_Extract to read_:
== == ==
But I rapidly learnt this was not what these wretches want to hear. They do not want to be told that they should abandon their Microsoft-ridden machines and worship in a different church. So in the end, I stopped telling them about Apple and Linux and began mouthing the soothing bromides favoured by vicars when dealing with terminal cases.

En passant… This religious dimension brings to mind Umberto Eco’s wonderful essay on the difference between the Apple Mac and the IBM PC, of which the nub reads…

The fact is that the world is divided between users of the Macintosh computer and users of MS-DOS compatible computers. I am firmly of the opinion that the Macintosh is Catholic and that DOS is Protestant. Indeed, the Macintosh is counter-reformist and has been influenced by the ratio studiorum of the Jesuits. It is cheerful, friendly, conciliatory; it tells the faithful how they must proceed step by step to reach — if not the kingdom of Heaven — the moment in which their document is printed. It is catechistic: The essence of revelation is dealt with via simple formulae and sumptuous icons. Everyone has a right to salvation.

DOS is Protestant, or even Calvinistic. It allows free interpretation of scripture, demands difficult personal decisions, imposes a subtle hermeneutics upon the user, and takes for granted the idea that not all can achieve salvation. To make the system work you need to interpret the program yourself: Far away from the baroque community of revelers, the user is closed within the loneliness of his own inner torment.
== == ==
_Supplied information_:
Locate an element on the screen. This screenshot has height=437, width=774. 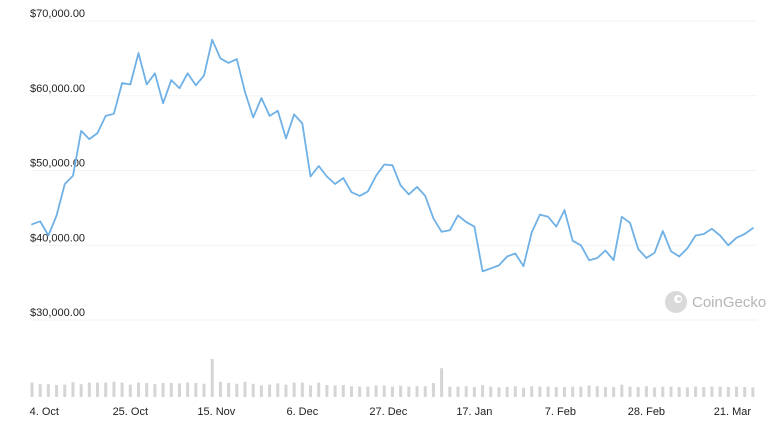
y-tick-label: $70,000.00 is located at coordinates (58, 14).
== == ==
_Task requirements_:
**1)** Condense the paragraph of the passage on computers and religion that begins "DOS is Protestant, or even Calvinistic," keeping its main facts.
**2)** Print the stretch of the passage on computers and religion from "DOS is Protestant, or" through "own inner torment.", reproducing the original wording without alteration.
The listing is separate material and has no connection to the passage on computers and religion.

_Answers for each item_:
**1)** DOS is Protestant, even Calvinistic. It permits free interpretation of scripture, requires difficult personal decisions, imposes subtle hermeneutics on the user, and assumes that not everyone can be saved. Users must interpret the program themselves, shut away in their own inner torment, far from any community of revelers.

**2)**
DOS is Protestant, or even Calvinistic. It allows free interpretation of scripture, demands difficult personal decisions, imposes a subtle hermeneutics upon the user, and takes for granted the idea that not all can achieve salvation. To make the system work you need to interpret the program yourself: Far away from the baroque community of revelers, the user is closed within the loneliness of his own inner torment.